Amidst the storm while the sailors were praying to their own gods, the captain notices that someone is missing and that someone was not praying to God. That someone was a Hebrew and it was known in that area that the Hebrews believed in a God that was not represented by idols or visible items. The ship had docked at an Israelite port, and the captain certainly knew what the general belief was of the Jews of his day. Yet, this Jewish man was not on board calling for help from God and this disturbed the captain. All else were praying but their prayers were going unheeded and this Jewish man was asleep in a very critical time. That just would not do and the captain paid a visit to Jonah to rouse him to join with the rest of the people in a prayer meeting for their personal welfare.

Here was a Gentile going to call on a Jewish man to get up and pray for them and the ship-how ironic. Jonah was to be the Jewish man who was to go to pray for the Gentiles at Nineveh for their salvation when the Gentile came looking to the Jew for safety. This is a type of what will be in the latter days when Israel is completely restored. The Bible says that in the future, the Gentiles will go to the Jews and ask them for prayer for their survival.

As I look at the sermon as is found in verse six of Jonah, chapter One, I see three things. I first see the PERIL of the storm and some applications for then and for now. I then notice the PIOUS one, Jonah, as he moves from his lethargy to an opportunity to do something for God. I also see that Jonah serves as a type of the Church in so many places of the world today. Finally, I note the PILOT: the captain.. The captain proved in this verse that he had a knowledge of God and maybe he was a believer in Him after all.

I. PERIL: I have spoken about the storm before, but I need to add a bit more. This storm was a ferocious one that struck from out of nowhere and was of such a magnitude that it drove the sailors to their knees in dire straights and in earnest prayer. Besides all else it is important to remember the times in which these sailors were sailing and to look at the PERIL they were facing and why they were so desperate.

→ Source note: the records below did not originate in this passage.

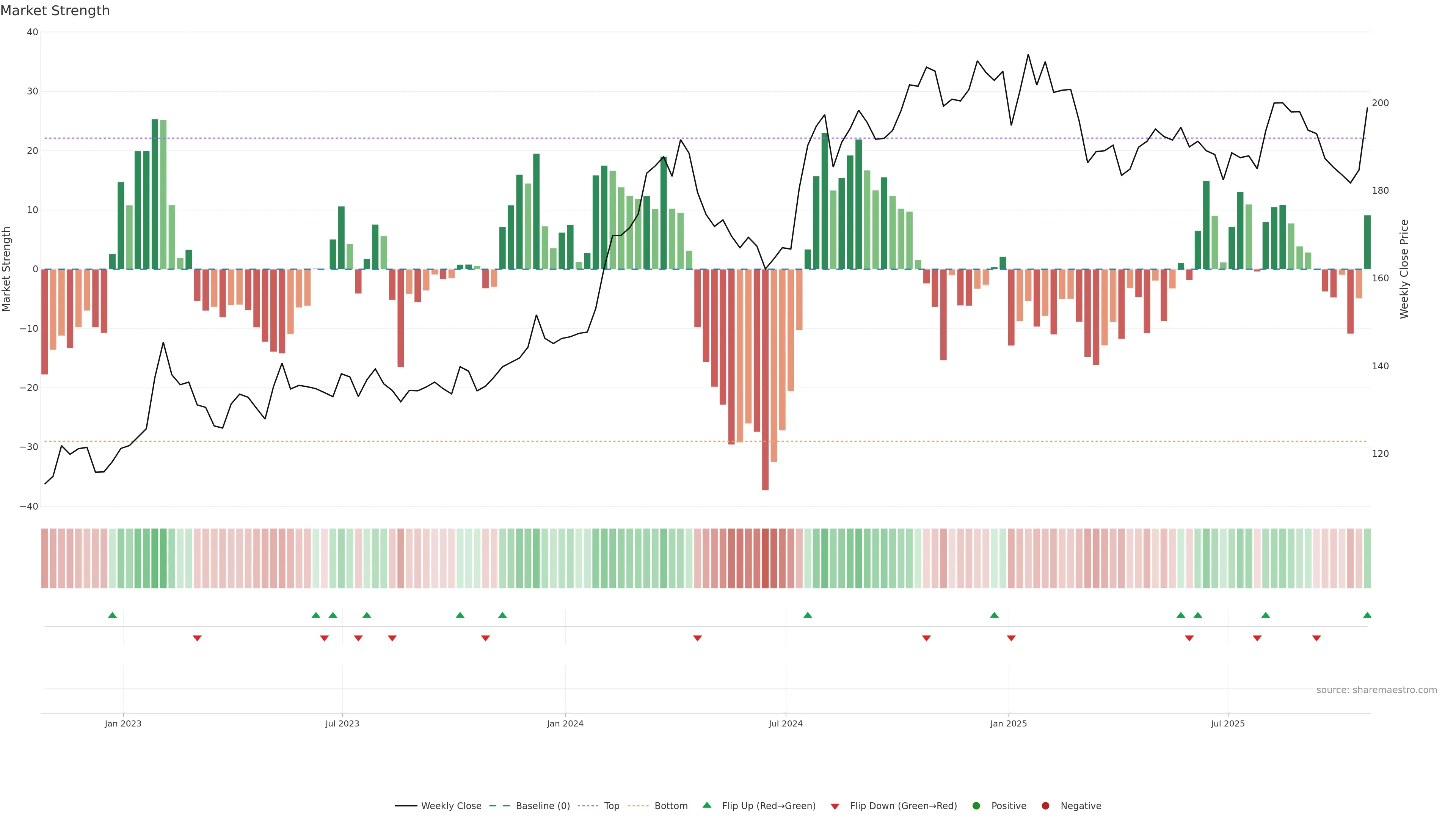Click the darkest red heat-strip cell
The width and height of the screenshot is (1456, 819).
(765, 559)
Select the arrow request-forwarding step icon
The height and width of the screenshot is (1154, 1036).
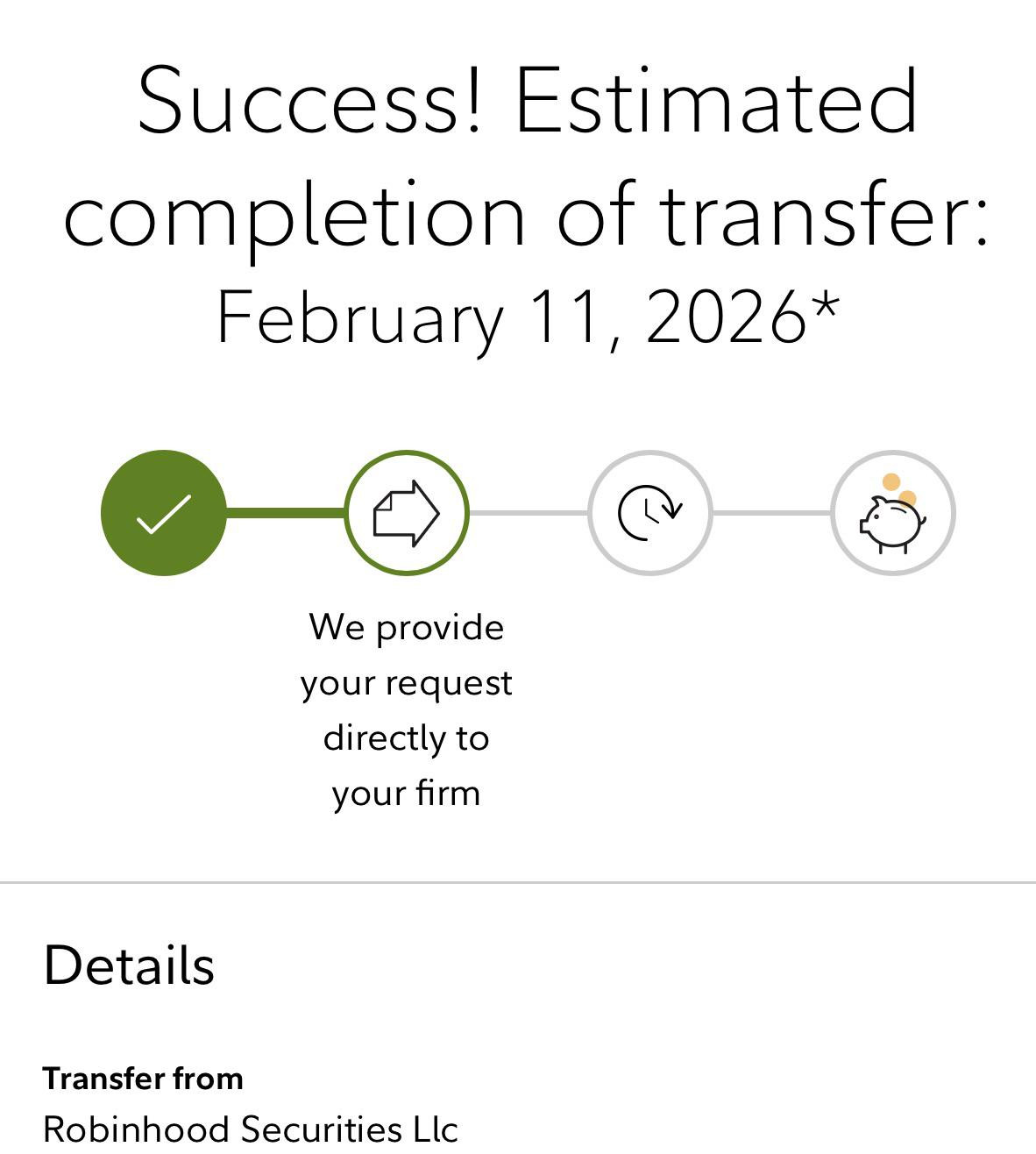coord(407,513)
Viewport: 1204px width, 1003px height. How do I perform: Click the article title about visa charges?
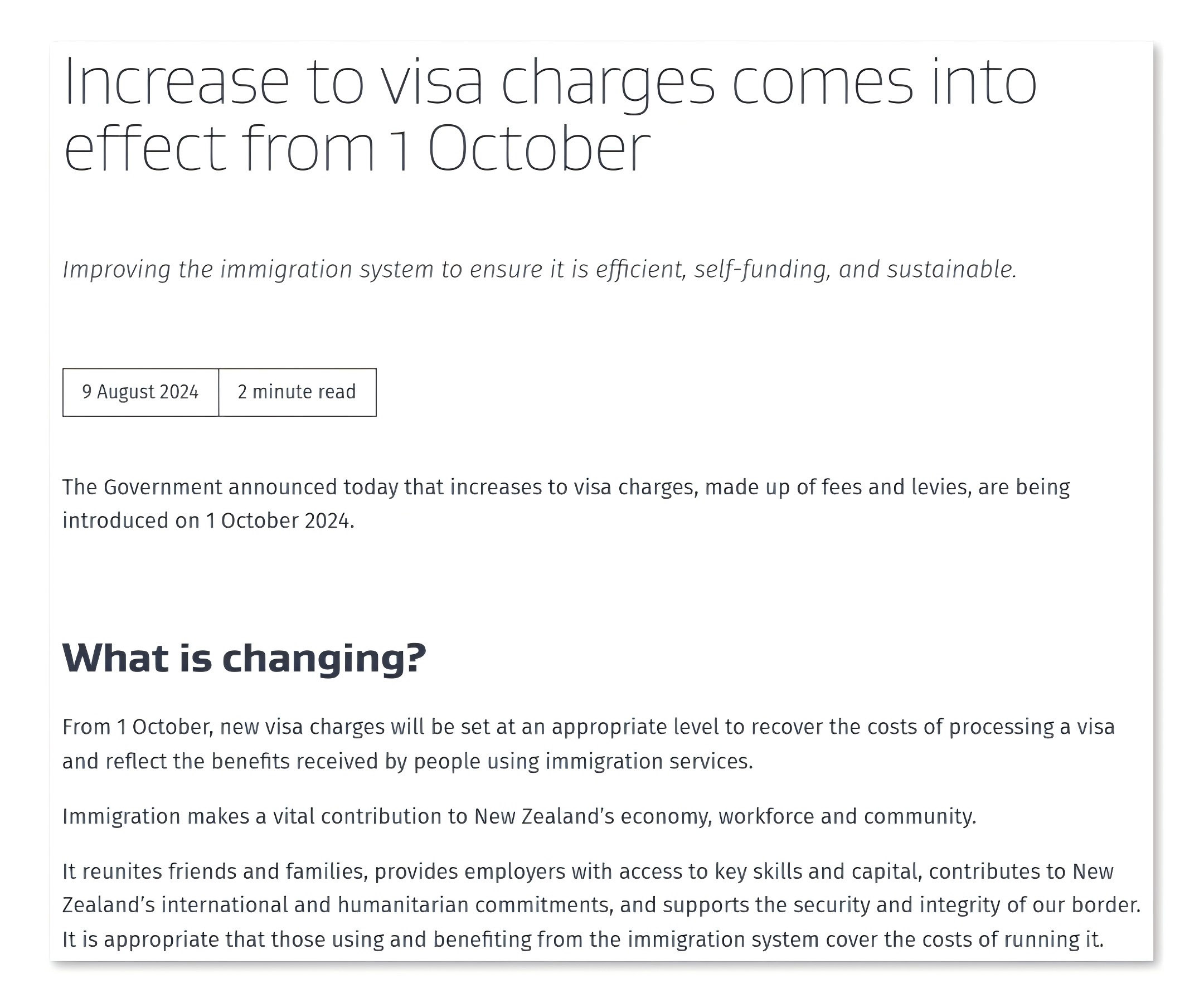[x=550, y=115]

One of the raw facts that presented itself to these sailors was the fact that they were in danger of Perishing. The storm was so ferocious that they were in actual fear of losing their lives. There is something in the human psyche that values life. Humans and all creatures will do anything to hold onto the life they have. Not knowing what death is really like, all creatures fear the closing of the eyes in eternal sleep. Yet, it is at this very point that Christ comes to carry His child through the dreaded locks of desperate death and to deliver us onto the golden shore of Heaven itself. Time after time, the Holy Writ encourages the believer not to fear death, but to remember that Christ conquered it all and we who believe in Him can simply fall asleep in His arms to awake in His Presence forever. However, to those who do not believe in God nor His Son, death is the ultimate fear as it was for these mariners. They were truly convinced that they would Perish at this grave PERIL in which they were enveloped.

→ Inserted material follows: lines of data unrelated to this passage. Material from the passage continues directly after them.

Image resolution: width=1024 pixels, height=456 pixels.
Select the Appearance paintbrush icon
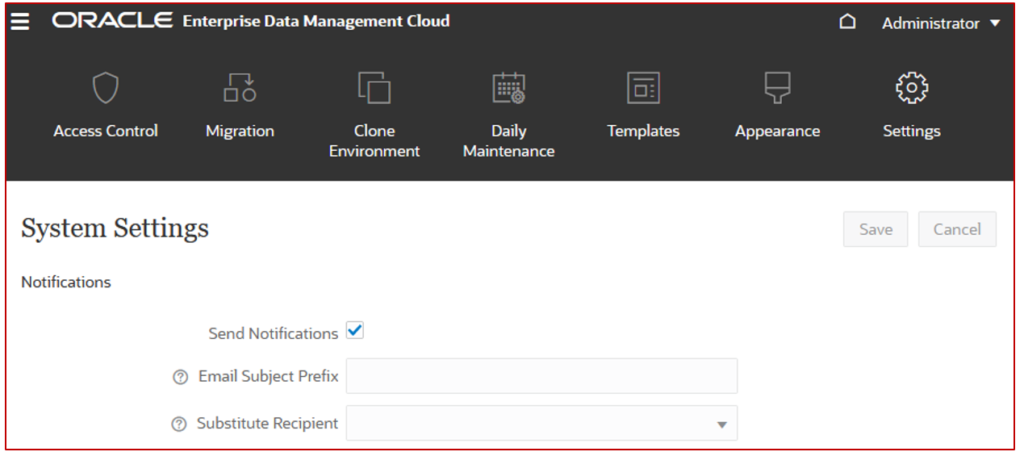pos(777,88)
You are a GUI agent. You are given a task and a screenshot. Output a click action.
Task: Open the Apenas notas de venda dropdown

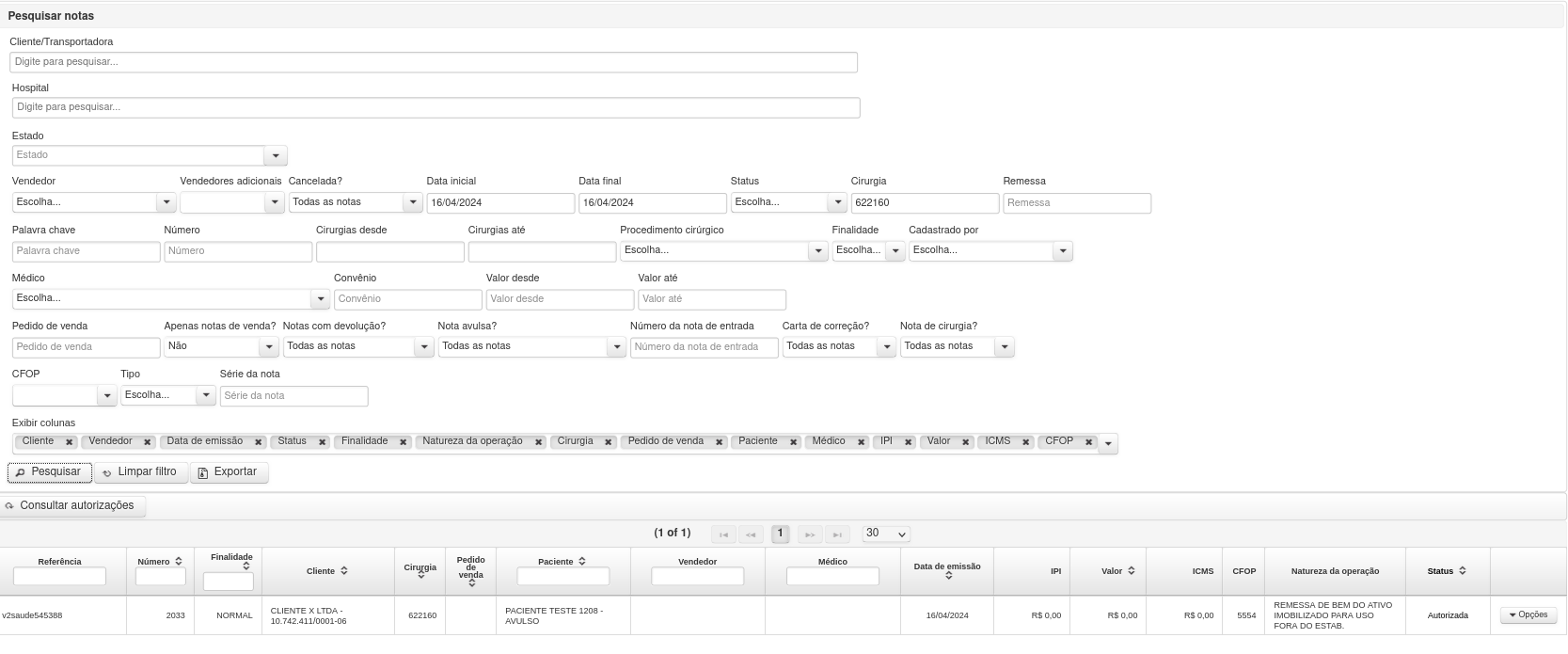(221, 347)
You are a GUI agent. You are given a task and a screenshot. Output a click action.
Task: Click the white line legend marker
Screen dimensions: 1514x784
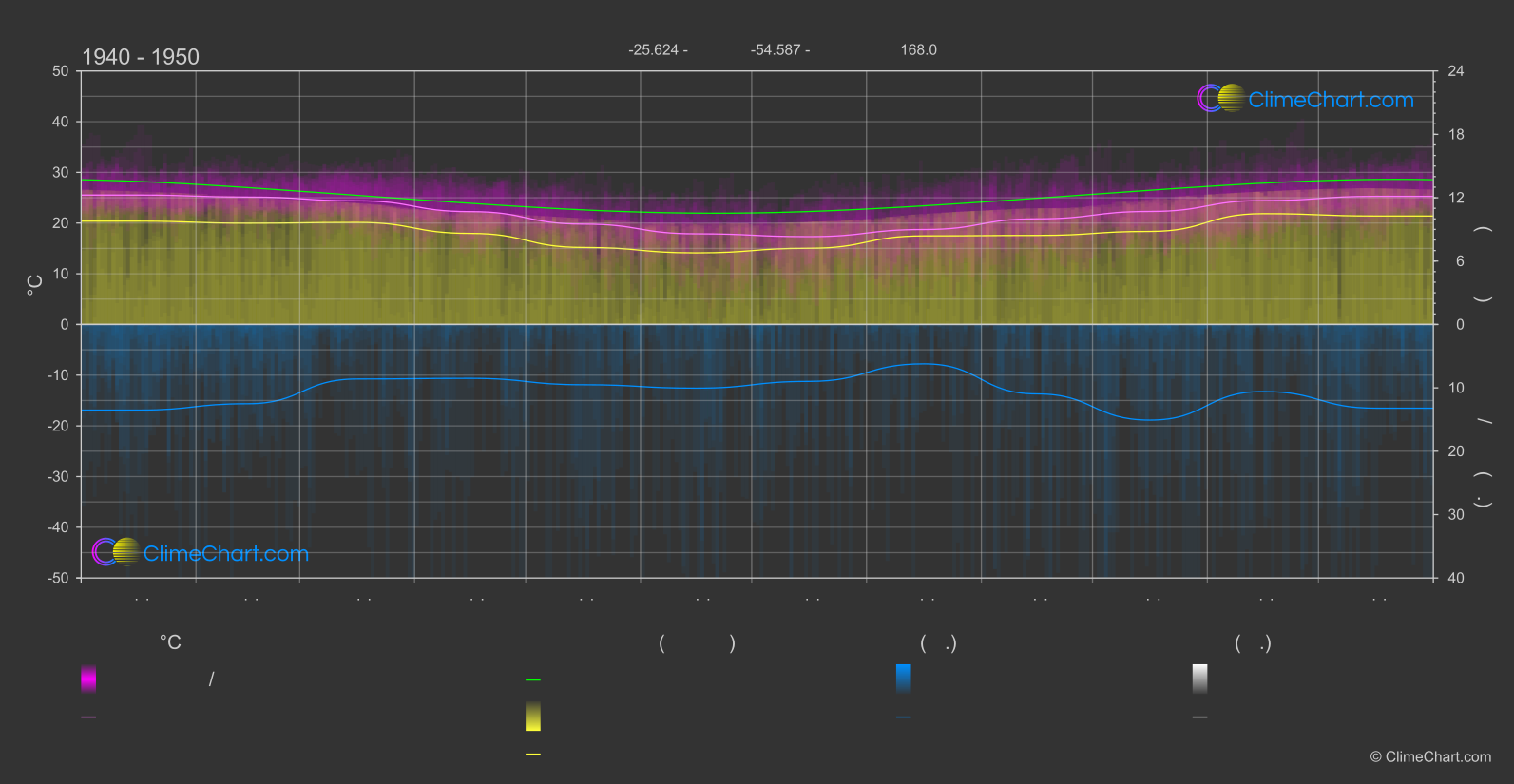point(1199,717)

Besides the fear of their final demise, these mariners were also afraid of any Punishment that might come their way should they survive. Labor was cheap in the days of these sailors and for them to lose all and to survive meant that they might be punished severely for the loss of the ship, the cargo or both. To simply return to port and to announce that the storm hit and they had to jettison all goods on board for no reason, meant that these sailors were in debt to the owners of the ship. This might entail servitude for them, their family and/or all that they had for themselves to pay the debt which happened upon the Sea. It can be assumed with most certainty, that there was no type of insurance for the goods nor for the handlers of the goods. These sailors would no doubt have to pay dearly as a Punishment for the expense of the ship’s goods. Their only salvation would be that they could prove that they were not responsible for this storm and the danger was due to someone else. Hence, they prayed for their lives and for a solution to their impending doom upon reaching port-should they be so fortunate.